Looks like the M5 base has LPDDR5x-9600, which works out to 153.6 from base M4's 120GB/s DDR5x-7500. The Pro/Max versions have more memory controllers, 16, 24 and 32 channels accordingly. The 32 channel M5 top-end version will have 614GB/s by my calculations.

It would take 48 channels of DDR5x-9600 to match a 3090's memory bandwidth, so the situation is unlikely to change for a couple of years when DDR6 arrives I guess

mpeg|4 months ago

The memory capacity to me is an even bigger problem, at 32GB max.

sgt|4 months ago

That'll come in the MacBook Pro etc cycle, like last time, then you'll have 512GB RAM

iyn|4 months ago

Yeah, that's my main bottleneck too.

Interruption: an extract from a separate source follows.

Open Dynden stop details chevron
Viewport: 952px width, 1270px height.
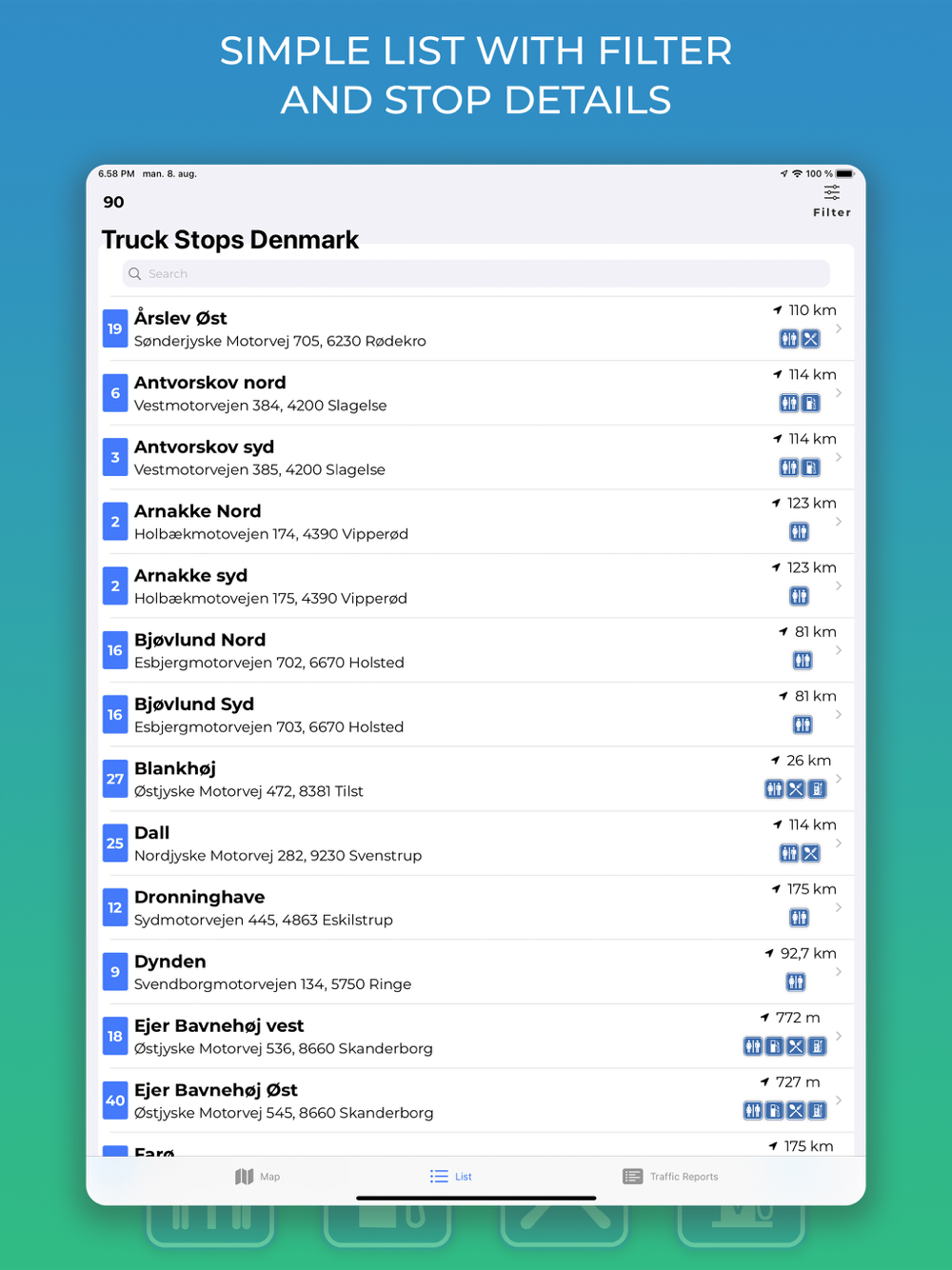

Constantly at 90%+ RAM utilization with my 64GiB (VMs, IDEs etc.). Hoping to go with at least 128GiB (or more) once M5 Max is released.

czbond|4 months ago

I am interested to learn why models move so much data per second. Where could I learn more that is not a ChatGPT session?

Sohcahtoa82|4 months ago

Models are made of "parameters" which are really weights in a large neural network. For each token generated, each parameter needs to take its turn inside the CPU/GPU to be calculated.

So if you have a 7B parameter model with 16-bit quantization, that means you'll have 14 GB/s of data coming in. If you only have 153 GB/sec of memory bandwidth, that means you'll cap out ~11 tokens/sec, regardless of how my processing power you have.

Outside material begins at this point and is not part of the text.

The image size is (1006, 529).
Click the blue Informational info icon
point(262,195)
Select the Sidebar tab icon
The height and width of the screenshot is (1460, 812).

You can of course quantize to 8-bit or even 4-bit, or use a smaller model, but doing so makes your model dumber. There's a trade-off between performance and capability.

modeless|4 months ago

The models (weights and activations and caches) can fill all the memory you have and more, and to a first (very rough) approximation every byte needs to be accessed for each token generated. You can see how that would add up.

I highly recommend Andrej Karpathy's videos if you want to learn details.

hu3|4 months ago

Enough or not, they do describe it like this in an image caption:

"M5 is Apple’s next-generation system on a chip built for AI, resulting in a faster, more efficient, and more capable chip for the 14-inch MacBook Pro, iPad Pro, and Apple Vision Pro."

diabllicseagull|4 months ago

You don’t want to be bandwidth-bound, sure. But it all depends on how much compute power you have to begin with. 153GB/s is probably not enough bandwidth for an Rtx5090. But for the entry laptop/tablet chip M5? It’s likely plenty.

chedabob|4 months ago

My guess would be those are going into the rumoured OLED models coming out next year.

Tepix|4 months ago

With MoE LLMs like Qwen 3 30B-A3B that's no longer true.

quest88|4 months ago

What do you mean by properly? What’s the behavior one would observe if they did run an llm?

burnte|4 months ago

"Properly" means at some arbitrary speed that the writer would describe as "fast" or "fast enough". If you have a lower demand for speed they'll run fine.

nik736|4 months ago

If you have enough memory to load a model, but not enough bandwidth to handle it, you will get a very low token/s output.